例えば、BINANCEが発行したBTCBはBTCと連動しているため、BTCをトレードする場合にはオリジナルのBTCとほぼ同じ価格で交換することが可能になります。このように、多くのデジタル資源はバイナンスチェーン上に移すことができます。

バイナンススマートチェーン(BSC)では、別々に存在している資産をブロックチェーンのネットワーク上に作られる金融のエコシステムで使うことができます。
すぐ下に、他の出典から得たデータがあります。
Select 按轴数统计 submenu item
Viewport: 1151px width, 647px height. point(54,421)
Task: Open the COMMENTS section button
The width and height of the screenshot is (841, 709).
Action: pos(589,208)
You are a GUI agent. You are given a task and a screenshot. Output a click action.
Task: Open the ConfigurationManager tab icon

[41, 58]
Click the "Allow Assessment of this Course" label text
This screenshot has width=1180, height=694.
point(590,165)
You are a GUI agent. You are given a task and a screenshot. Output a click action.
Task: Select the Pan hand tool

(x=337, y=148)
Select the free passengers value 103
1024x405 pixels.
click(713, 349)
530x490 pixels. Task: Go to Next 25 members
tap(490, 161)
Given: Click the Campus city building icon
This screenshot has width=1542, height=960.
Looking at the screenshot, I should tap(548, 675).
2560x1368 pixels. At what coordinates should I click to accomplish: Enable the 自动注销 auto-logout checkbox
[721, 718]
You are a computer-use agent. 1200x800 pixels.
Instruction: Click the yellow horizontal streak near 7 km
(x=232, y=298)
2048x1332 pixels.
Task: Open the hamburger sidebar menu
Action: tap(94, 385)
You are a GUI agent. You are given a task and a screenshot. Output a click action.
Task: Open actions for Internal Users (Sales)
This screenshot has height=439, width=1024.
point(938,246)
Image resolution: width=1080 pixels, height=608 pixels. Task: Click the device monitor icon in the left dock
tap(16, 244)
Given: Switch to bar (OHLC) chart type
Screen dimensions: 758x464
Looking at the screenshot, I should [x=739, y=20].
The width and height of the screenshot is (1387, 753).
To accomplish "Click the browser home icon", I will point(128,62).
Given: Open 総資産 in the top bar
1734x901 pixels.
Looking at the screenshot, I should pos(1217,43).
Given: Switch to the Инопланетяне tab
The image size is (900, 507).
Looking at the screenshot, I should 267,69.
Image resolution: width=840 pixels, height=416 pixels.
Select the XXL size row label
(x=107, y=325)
例えば、BEP-20トークンを交換するためのパンケーキスワップのようなアプリケーションによって、貸付サービスをトラストレスに行うことができますし、仮想通貨を交換する際の手数料を元に収益を得ることも、提案に対しての投票も可能です。バーガースワップベイカリースワップも同じようなプロジェクトです。

 

まとめ

  • バイナンススマートチェーンの特徴
    • スマートコントラクト機能とイーサリアム仮想マシン(EVM)との互換性に特化
    • 独立したブロックチェーン
    • バイナンスチェーンがオフラインになったとしても稼働できる
  • システムの規模の変化に対応するためのブロックチェーンとして、バイナンススマートチェーンが開発された
  • コンセンサス
    • バリデーターになるには参加者はバイナンスコイン(BNB)を保有すること
    • バリデーターは有効なブロック提案した場合、取引手数料を受け取れる
    • BNBは通貨の価値が下がらない
    • ブロック報酬としてBNBが新しく発行されることはない
    • バイナンスチームは定期的にBNB発行枚数を減らしている
  • クロスチェーン対応
    • バイナンススマートチェーンは、1つのブロックチェーンから別のブロックチェーンにスムーズに資産を移すことができる
    • バイナンスチェーンウォレットを使うことで、あるチェーンから別のチェーンへトークンの移動がシンプルに行える
    • ユーザーは、取引所を通すことなく別の種類の仮想通貨を簡単に交換できる
  • バイナンススマートチェーンでは、別々に存在している資産をブロックチェーンのネットワーク上に作られる金融のエコシステムで使うことができる
  • 仮想通貨を交換する際の手数料を元に収益を得ることも、提案に対しての投票も可能

 

バイナンススマートチェーン(BSC)は既存のバイナンスチェーンの機能に加え、分散型アプリケーションを開発するための環境を備えたブロックチェーンです。分散型アプリケーションの開発者にとっては、イーサリアム仮想マシン(EVM)との互換性により理想的なものとなっています。